(DATA FOR THE TASK Opens)
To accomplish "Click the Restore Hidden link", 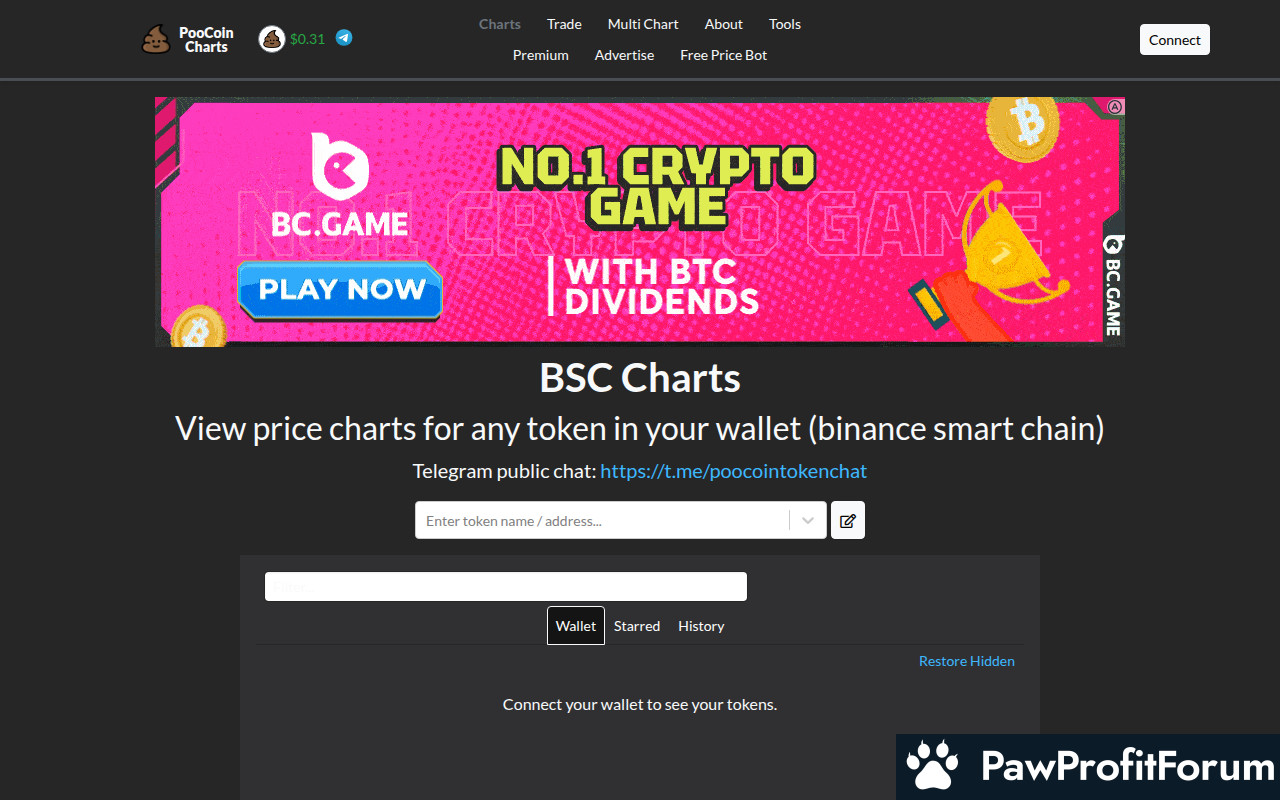I will tap(966, 661).
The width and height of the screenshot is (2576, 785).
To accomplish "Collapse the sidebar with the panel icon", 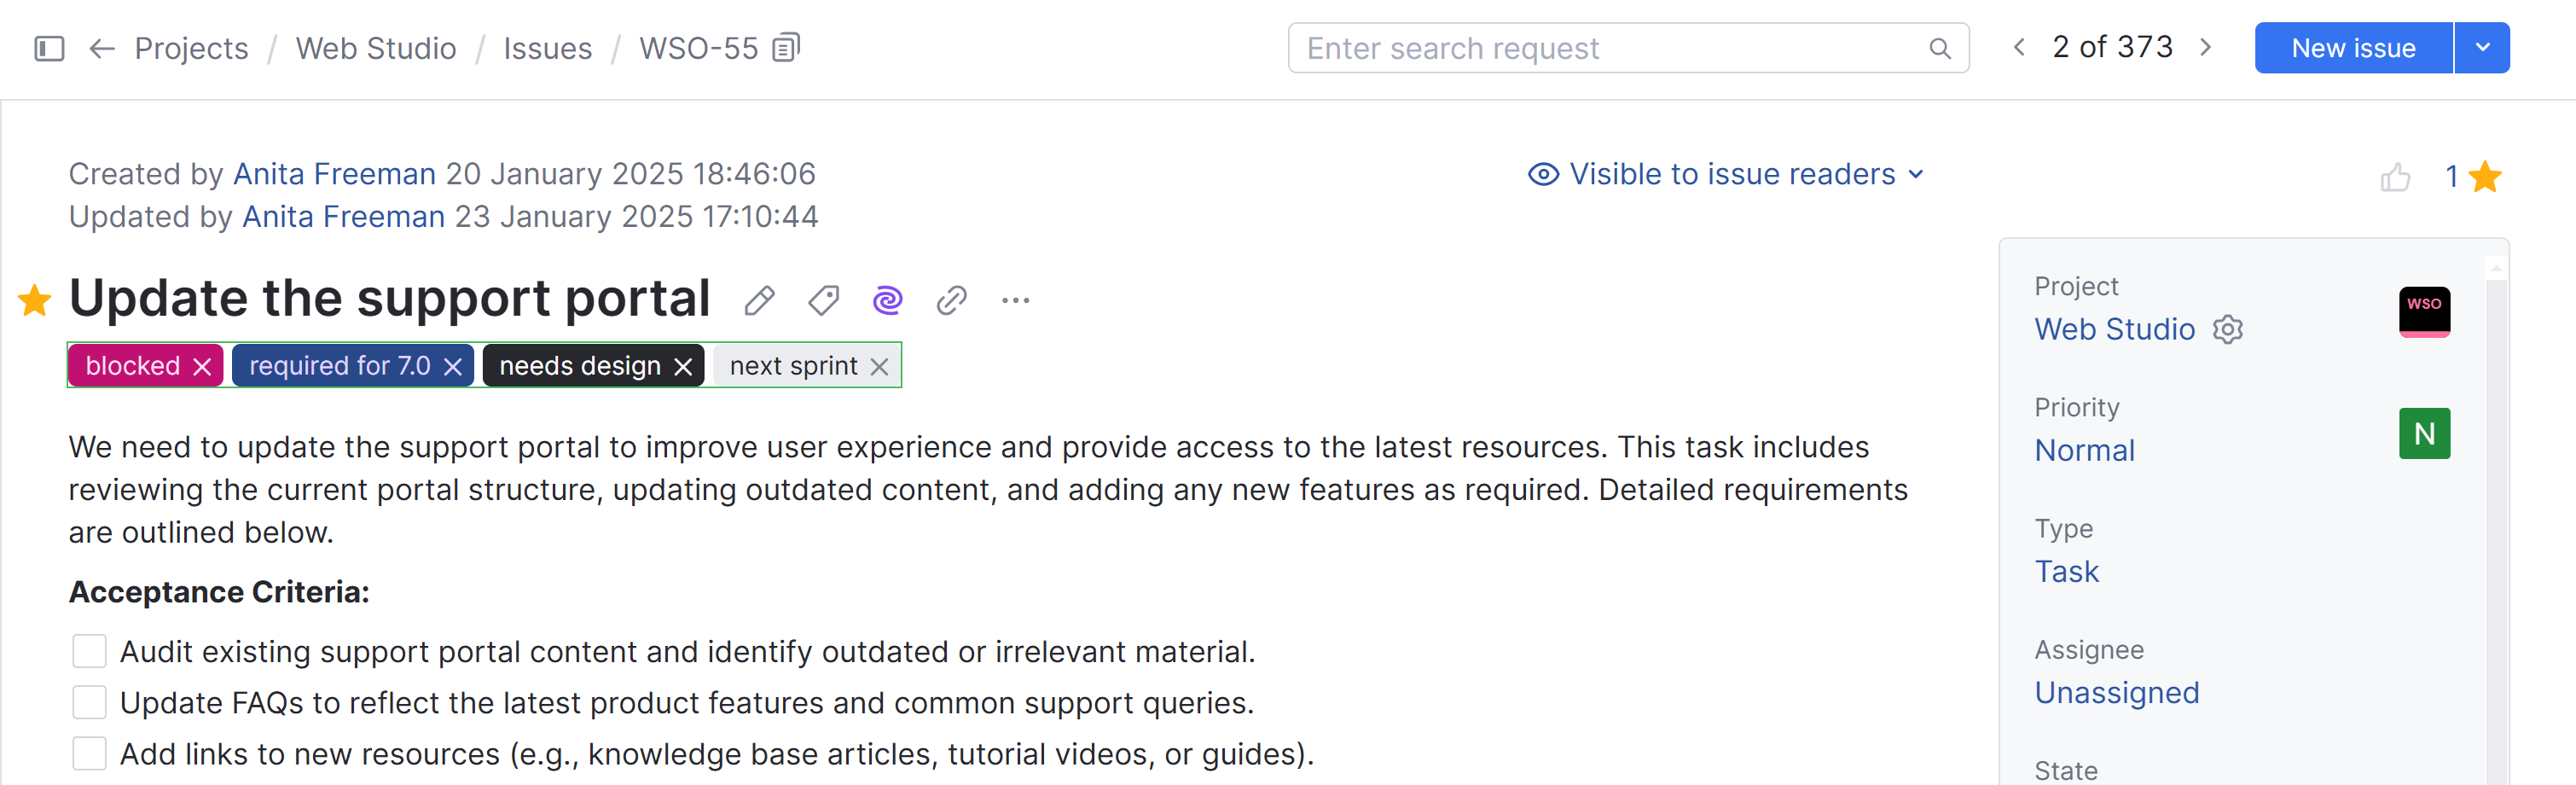I will [49, 47].
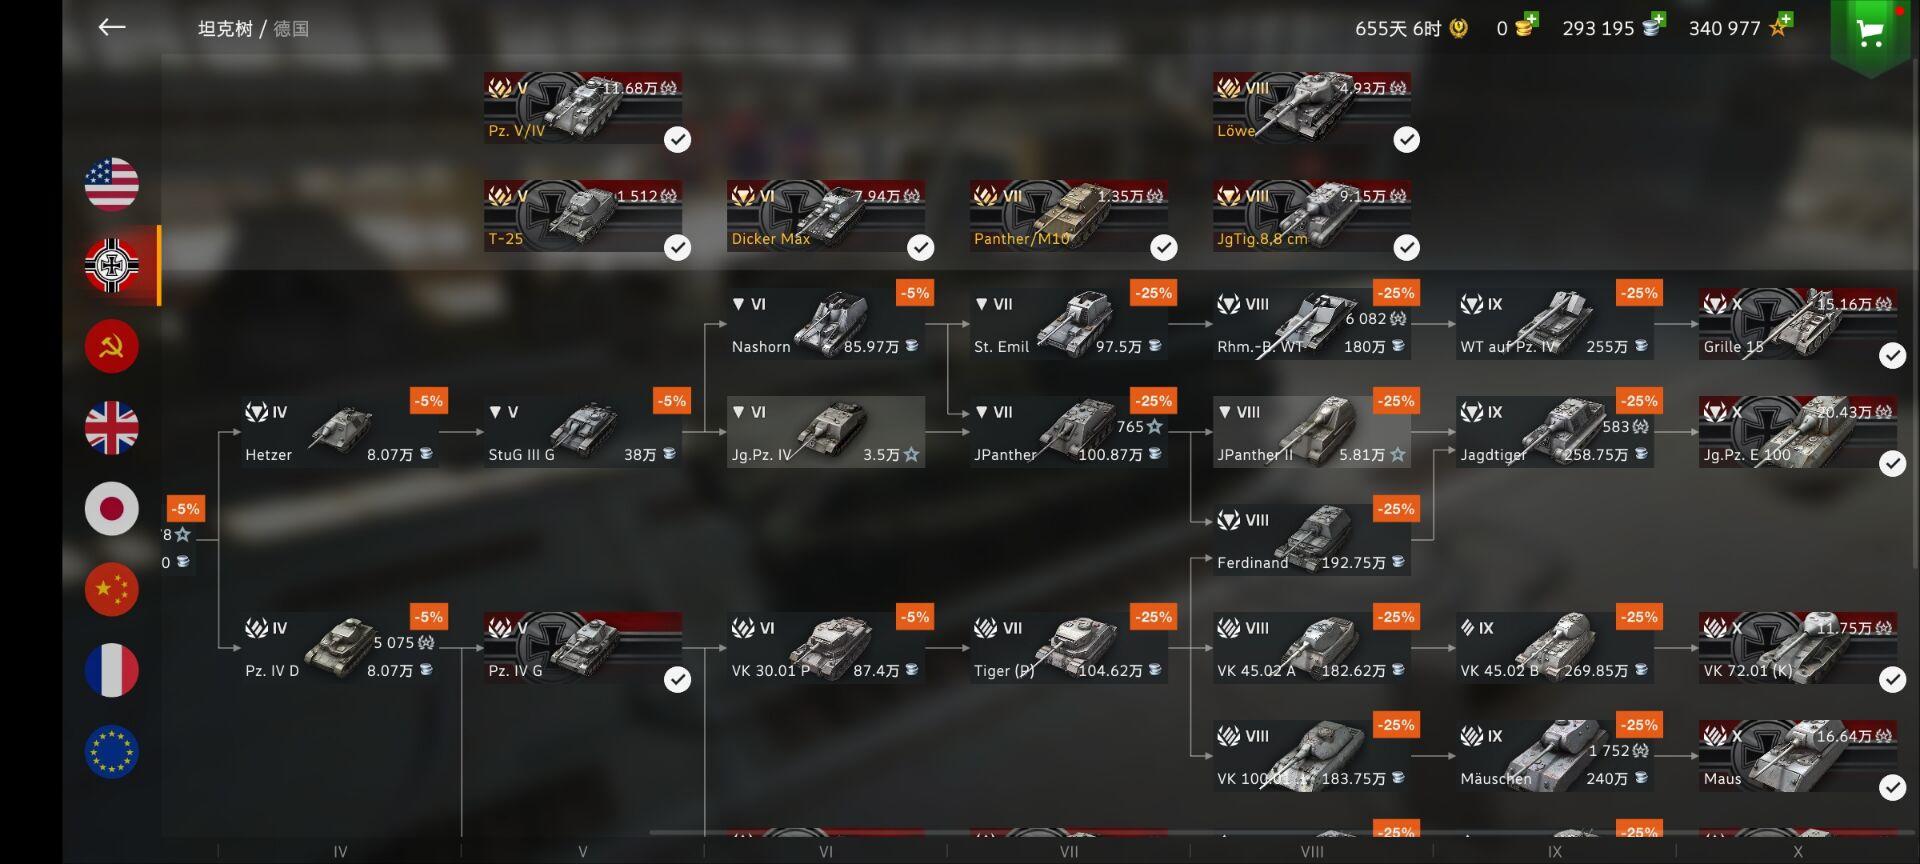Click the Maus owned checkmark
This screenshot has height=864, width=1920.
(x=1892, y=787)
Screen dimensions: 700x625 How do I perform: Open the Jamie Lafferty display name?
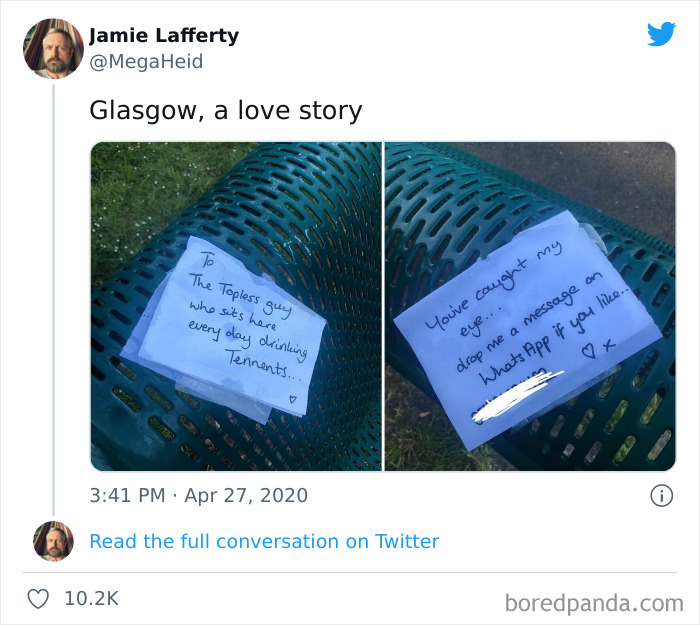(164, 36)
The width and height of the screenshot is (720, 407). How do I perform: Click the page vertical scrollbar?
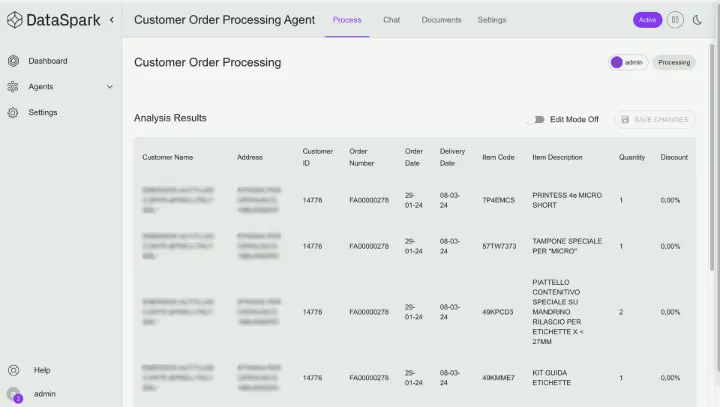[712, 156]
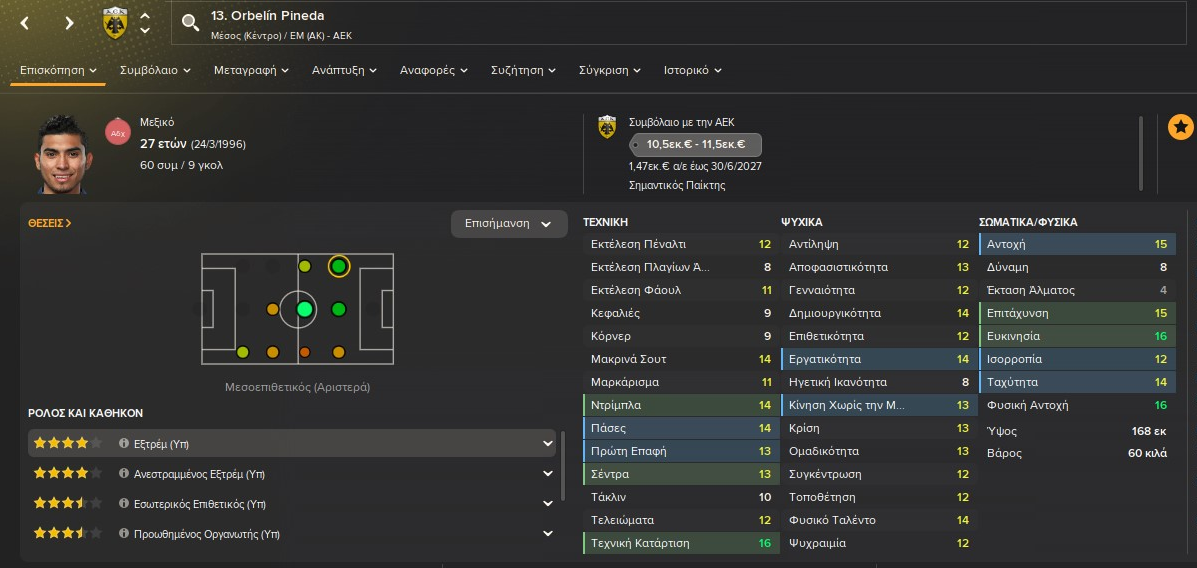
(DATA FOR THE TASK Closes)
◆ **ASSIGNMENT**
All lines from the line with "Screen dimensions: 700x625" through the final line of the data, both included, are to be repeated exactly; no other lines and no pictures.

◆ **RESPONSE TO THE TASK**
Screen dimensions: 700x625 How do I perform: Open the Jamie Lafferty display name?
(164, 36)
The width and height of the screenshot is (720, 407). How do I perform: Click the page vertical scrollbar?
[712, 156]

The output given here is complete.